-- SUPPLIED RECORDS --
# # # # #

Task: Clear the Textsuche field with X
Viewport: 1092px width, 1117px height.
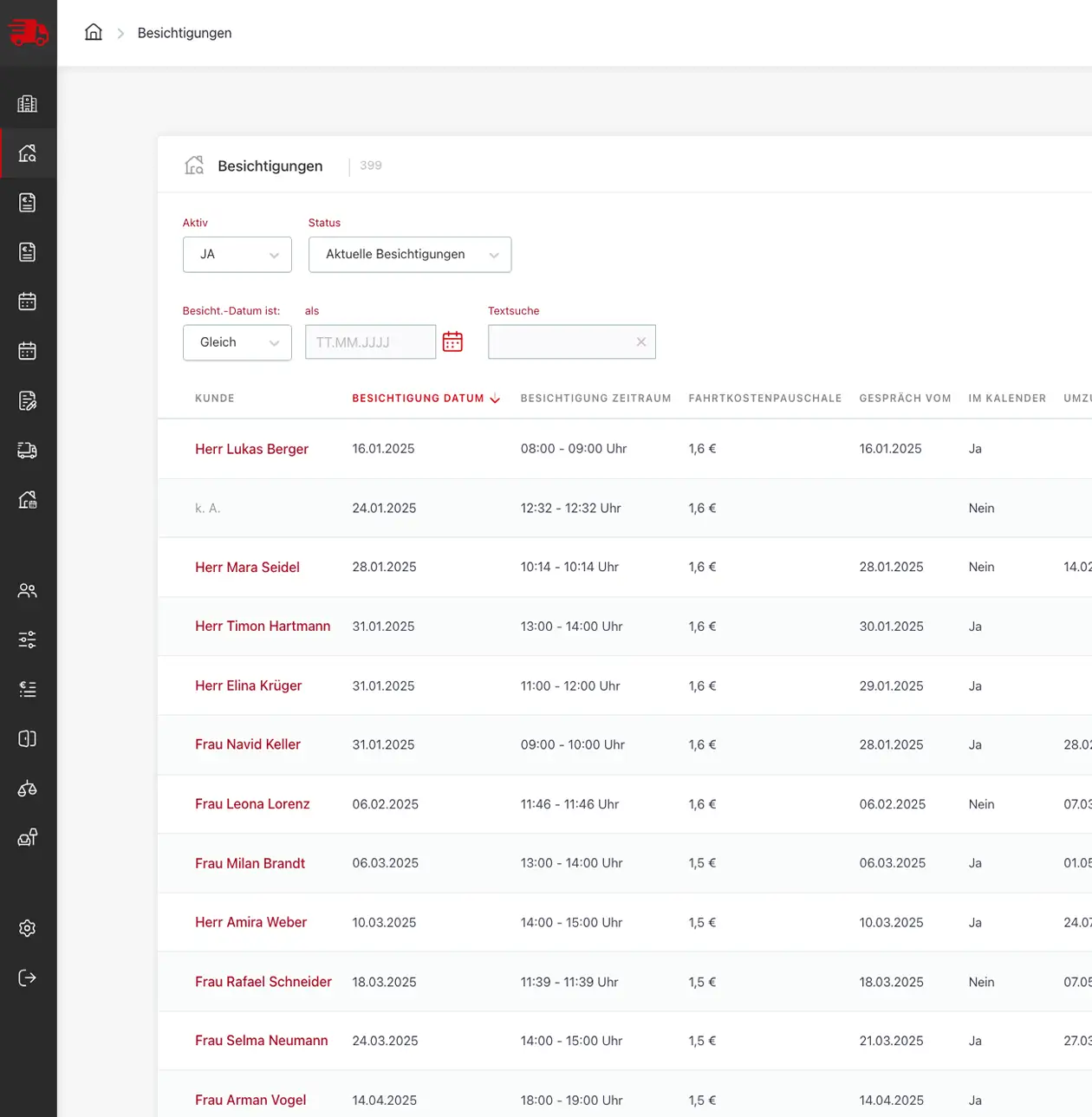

# # # # #

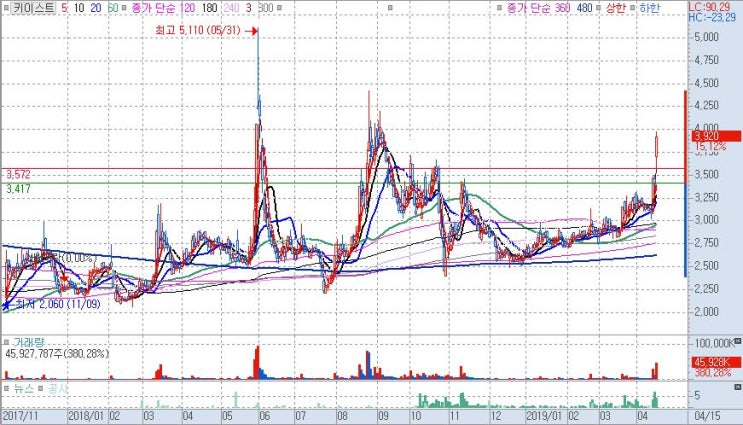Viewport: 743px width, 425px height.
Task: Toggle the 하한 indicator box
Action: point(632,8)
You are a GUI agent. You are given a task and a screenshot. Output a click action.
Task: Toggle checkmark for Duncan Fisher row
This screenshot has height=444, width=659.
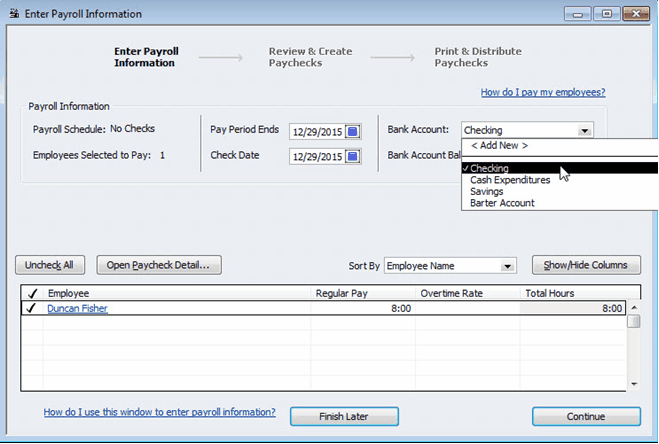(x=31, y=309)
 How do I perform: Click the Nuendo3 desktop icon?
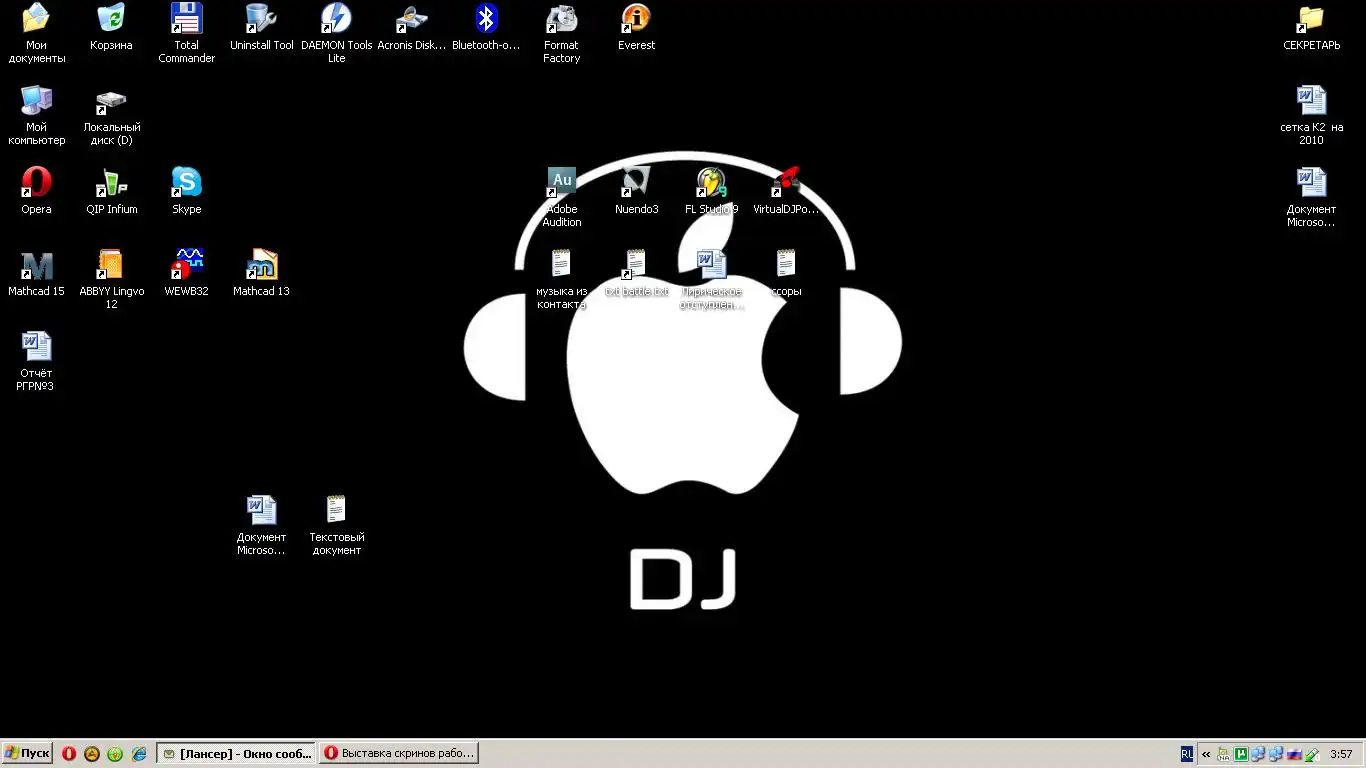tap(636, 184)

# # # # #

Take the stretch of lines above from the one containing "Task: Clear the Textsuche field with X" through the one containing "Viewport: 1092px width, 1117px height." and repeat it exactly, adding no other line.

-- TASK OUTPUT --
Task: Clear the Textsuche field with X
Viewport: 1092px width, 1117px height.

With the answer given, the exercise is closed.